Rejections, Intentions

23 January 2002

One rejection last night in the mail, one rejection this morning on e-mail, one acceptance, and one set of notes to my galleys for "Irena's Roses" (which were mailed separately and have not arrived yet). The acceptance is the funny one. (Well, not surprisingly; rejections are rarely funny.) Yesterday I wrote an essay I'd been thinking of for awhile, "Underoos Generation." Yes. I wrote an essay about Underoos. Sent it to Skirt! and got an acceptance for their May issue this morning. And Scott had just told me that not many people would write that essay and then send it out to the public, much less get published and paid for it. So, woo! Underoos money!

The rejections were -- well, hmm. They were on companion stories, "The Empty Place" and "The Children's Village." The comments on "The Empty Place" showed that those editors and I were in synch: they got what I wanted them to out of the piece. Unfortunately, they thought it should be part of a novel. Now, look, people. Not everything I write can be a novel. If you mean "longer," couldn't you say "novelette" or even "novella" once in awhile? But no. Novel. And the worst part is, yeah, I can see that. I can totally see that. ARGH. Do I need another novel to write? I do not.

The rejection on "The Children's Village" was a little different. It made me want to expand it, but not directly because of anything the editor in question had to say. I just thought about it and decided there was more I wanted to do with it, and more directly speculative stuff. The editor said that the message overshadowed his interest in the characters. Problem was, the message he cited was pretty much opposite the one I intended. Bigger problem was, the one I intended was much more subtle. That's a bigger problem because it's hard to make an idea that's inherently more subtle come out more blatantly than the "obvious" idea that a reader is expecting. Also, it's hard to tell at that point who screwed up, me or the editor. Did I make it too subtle to see, or did he just miss it completely? Hard to say. Maybe the longer form (novelette or novella, thank you!) will help make that clearer.

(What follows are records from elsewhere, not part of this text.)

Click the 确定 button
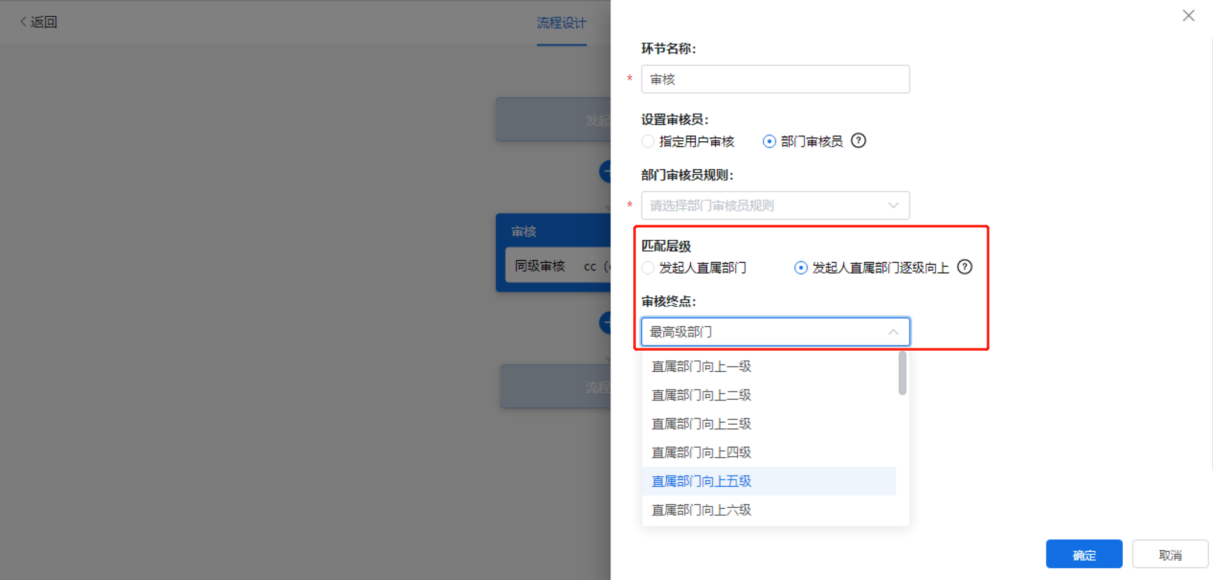Screen dimensions: 1213x580 [x=1084, y=555]
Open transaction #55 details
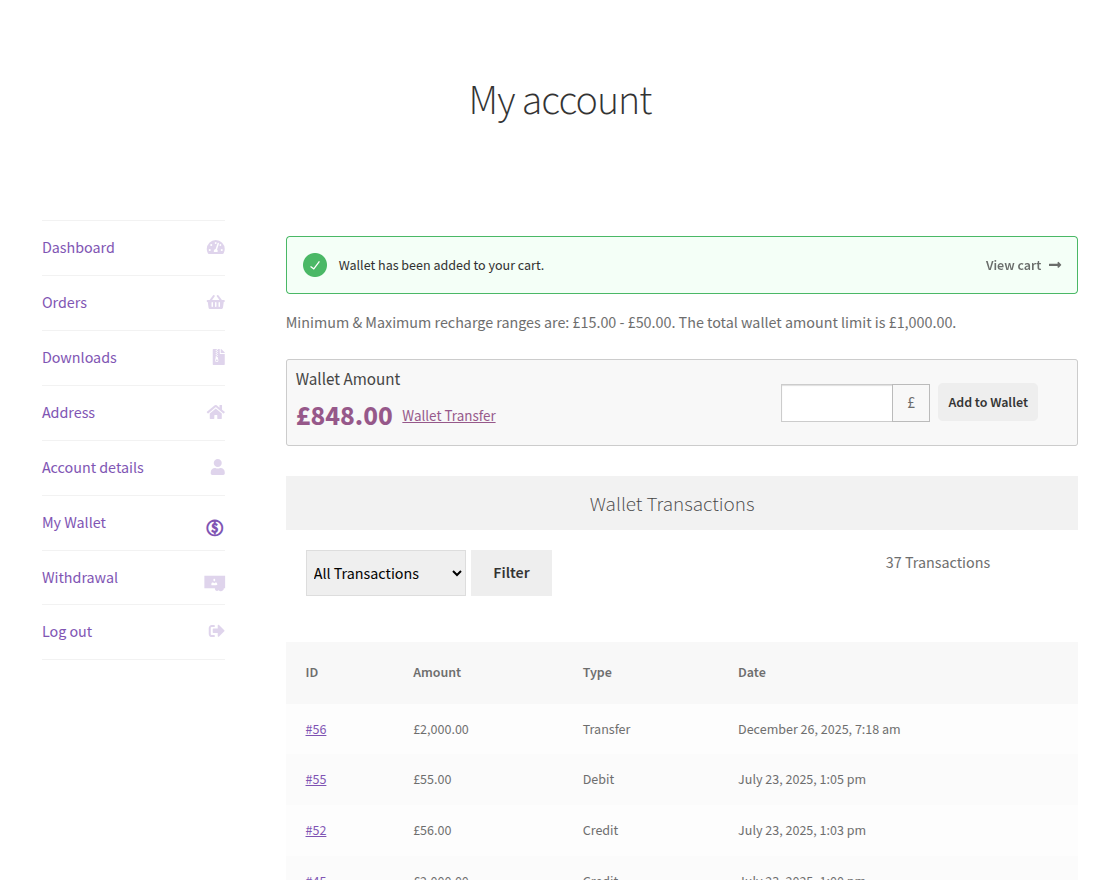This screenshot has height=880, width=1120. coord(316,779)
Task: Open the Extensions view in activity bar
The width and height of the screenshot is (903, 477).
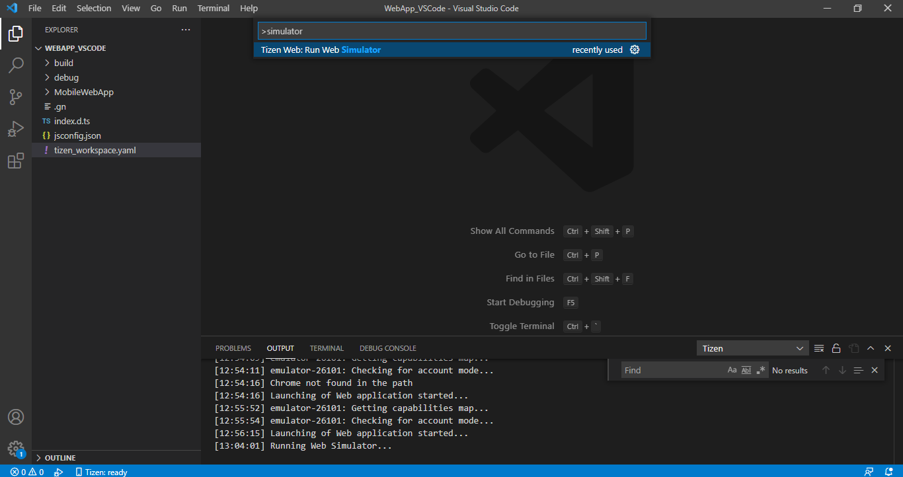Action: tap(15, 161)

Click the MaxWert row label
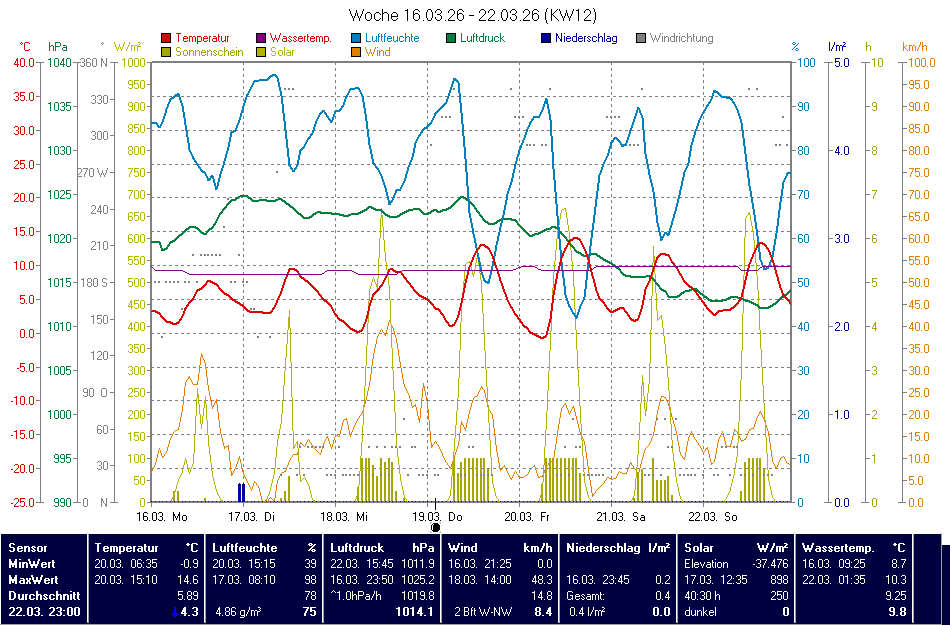pyautogui.click(x=33, y=579)
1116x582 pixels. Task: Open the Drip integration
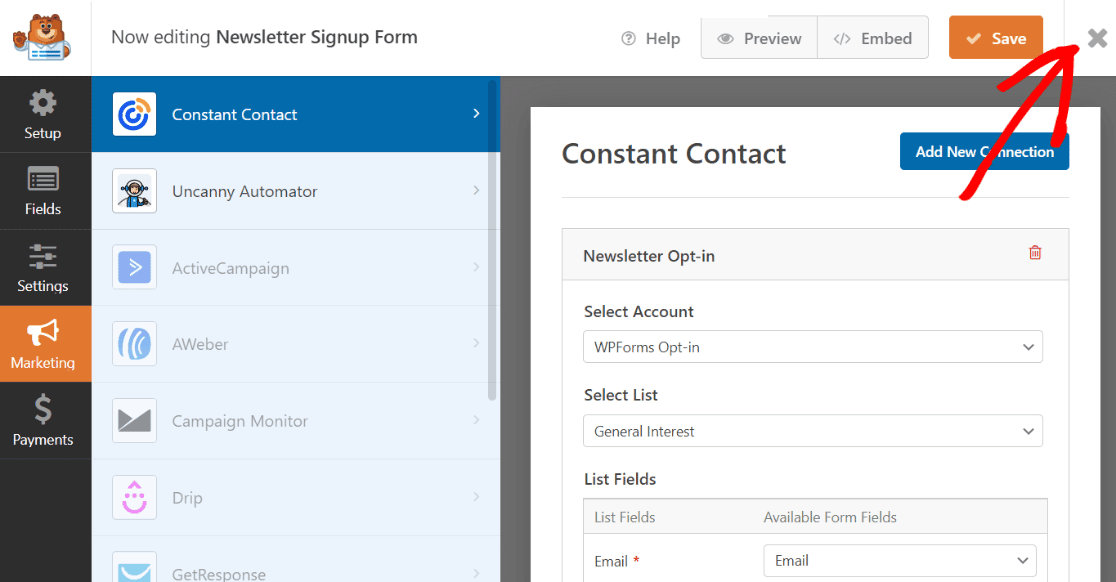tap(133, 497)
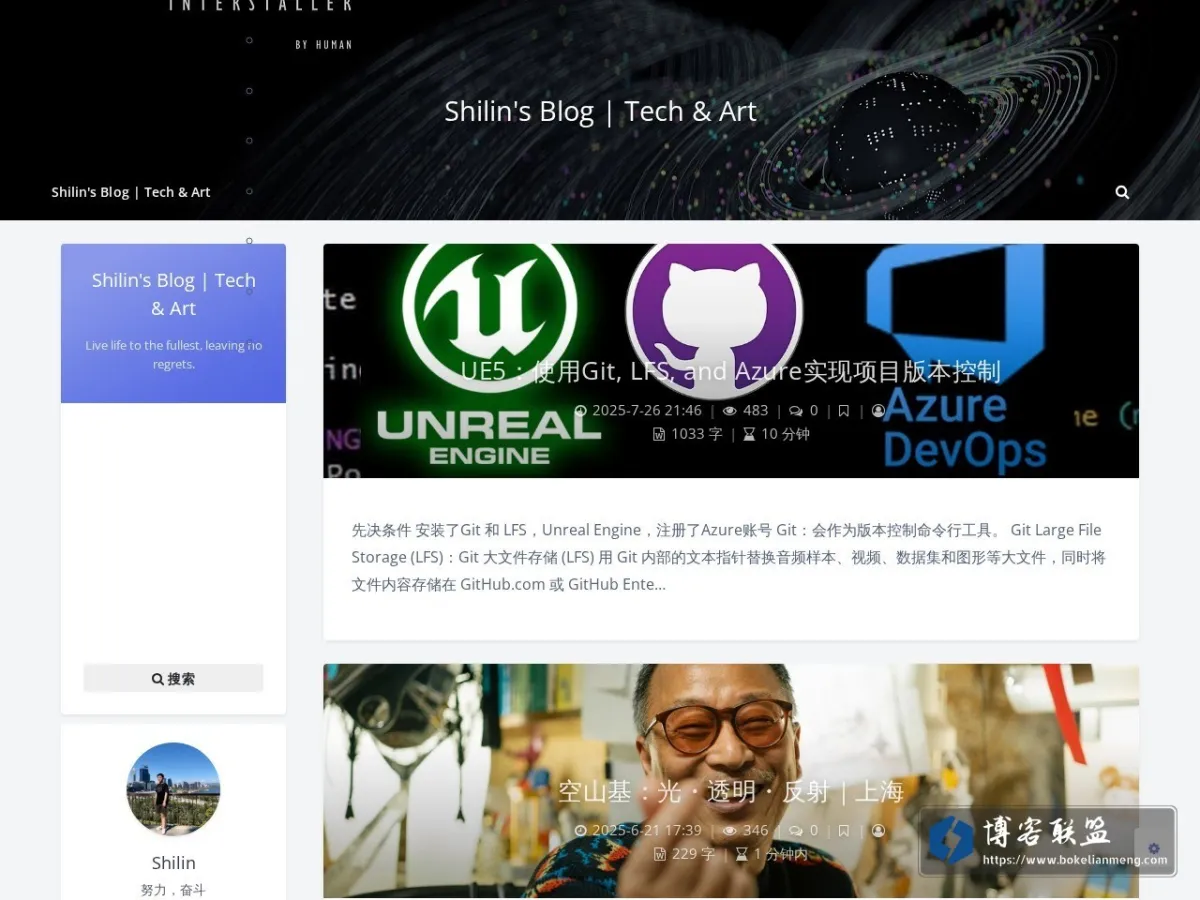Click the 搜索 button in the sidebar

[x=173, y=678]
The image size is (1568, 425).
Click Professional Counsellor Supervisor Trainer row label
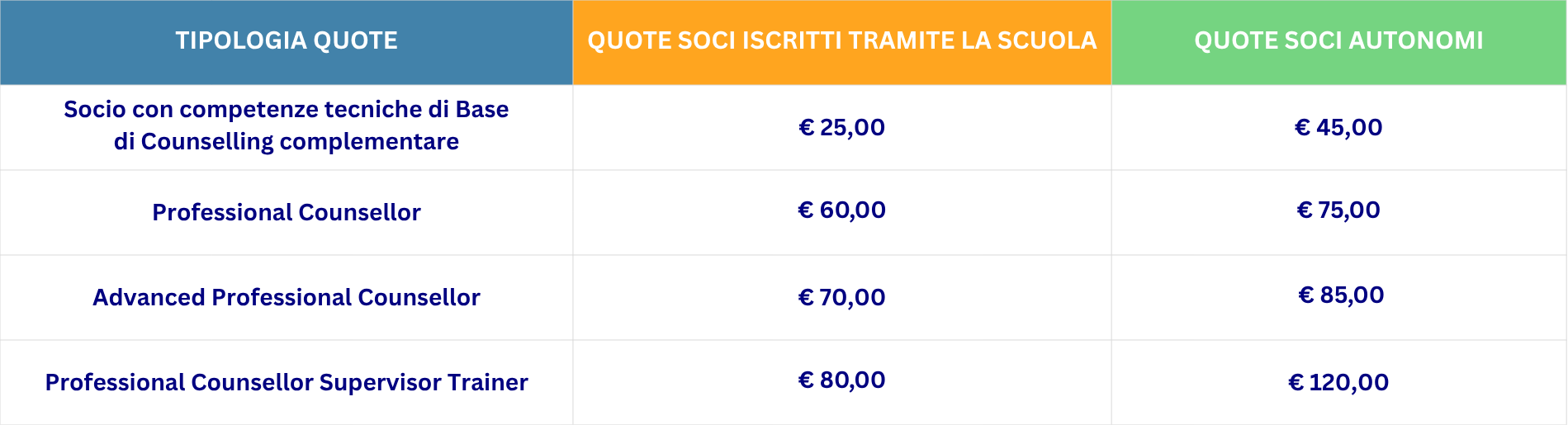(x=286, y=382)
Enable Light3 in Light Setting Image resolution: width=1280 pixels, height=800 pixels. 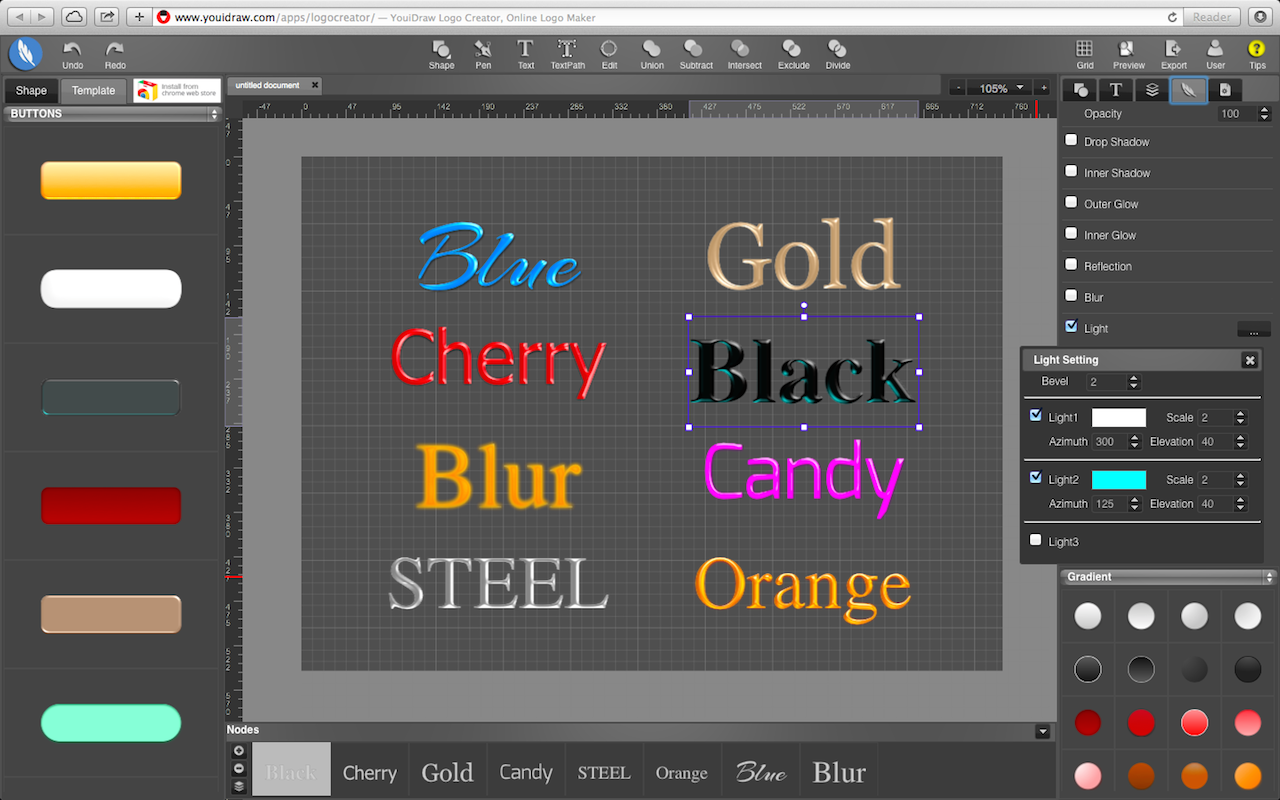(x=1035, y=539)
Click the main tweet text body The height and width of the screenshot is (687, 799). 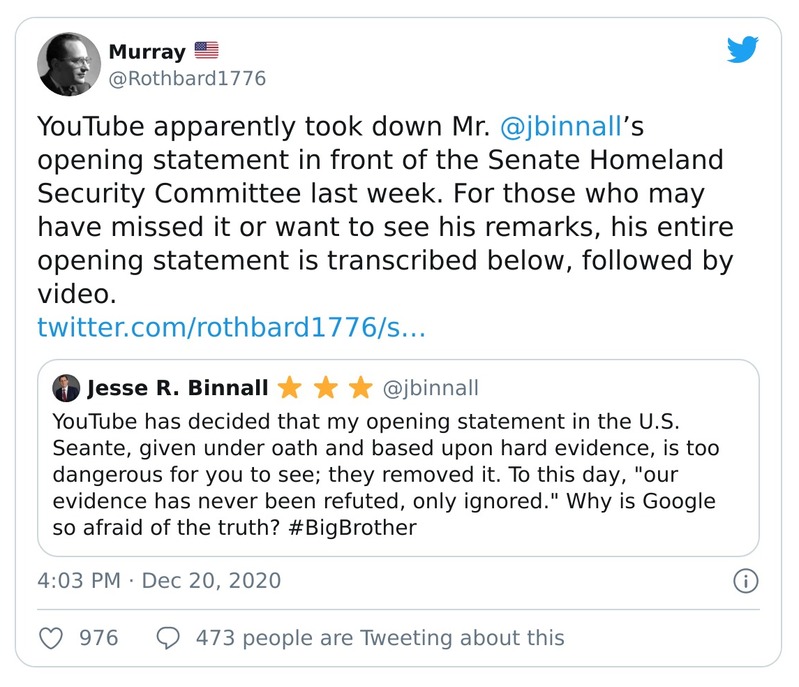[x=385, y=210]
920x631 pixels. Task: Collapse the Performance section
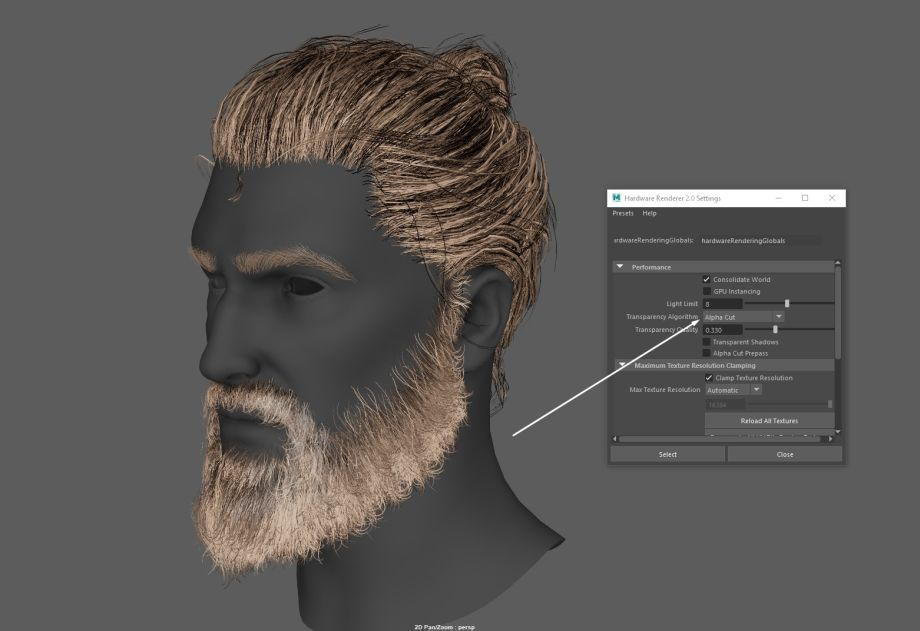point(620,267)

See, Evan and I have been talking about intentions and fiction (among other things, since it's a very long e-mail). (As usual, anything I state here should not be taken to be Evan's point of view or the opposite of Evan's point of view. Evan can speak for himself.) I think it doesn't matter what you intend when you sit down to write a piece of fiction. I think that you can intend to write a novel that explores the depths of two human psyches in a real and humane manner, and if it comes off as a preachy potboiler, it doesn't matter that you intended something deeper for it. Alternately, if you intend to write a piece of purely fun trash, and it comes out as a deep, introspective character study, you can't order the reader to enjoy it lightly. Who cares what you meant? The reader can't read what you meant. The reader can only read what you wrote. The road to crap is only sometimes paved with lofty intentions. Sometimes it's paved with low intentions. Sometimes the road to good stuff is paved with both, too.

So. I'm sending "The Empty Place" back out and keeping "The Children's Village" for expansion -- but not today, because I'm still working on the new ending to Reprogramming and I need to do something brand new for a break. Yesterday I rejected over 90,000 words worth of fiction. That's well into the novel range, only in short stories. Oof. Some of those rejections were just normal rejections, but a few of them were painful to write. I haven't yet gotten into the "rip my toenails out instead of making me do this" range of painful rejections to write, but I have a feeling I will before the final ToC is decided. This editor stuff is Hard.

Mark, sadly, is getting Timprov's flu. Timprov, happily, is getting over Mark's cold. And I, I am scaring off viruses with lots of white cranberry-peach juice. Cranberries are scary things, even white ones. I'm going to see David today, and I'm going to try his recipe for quesadillas for dinner. It's just a Davidish day, I guess. And, quite appropriately, it has an extensive agenda: Reprogramming edits, more slush reading, ordering my bridesmaid dress for Sarah's wedding, working on "Glass Wind" or some other new short story, balancing the checkbook, cleaning out the microwave...right. I'd better get started.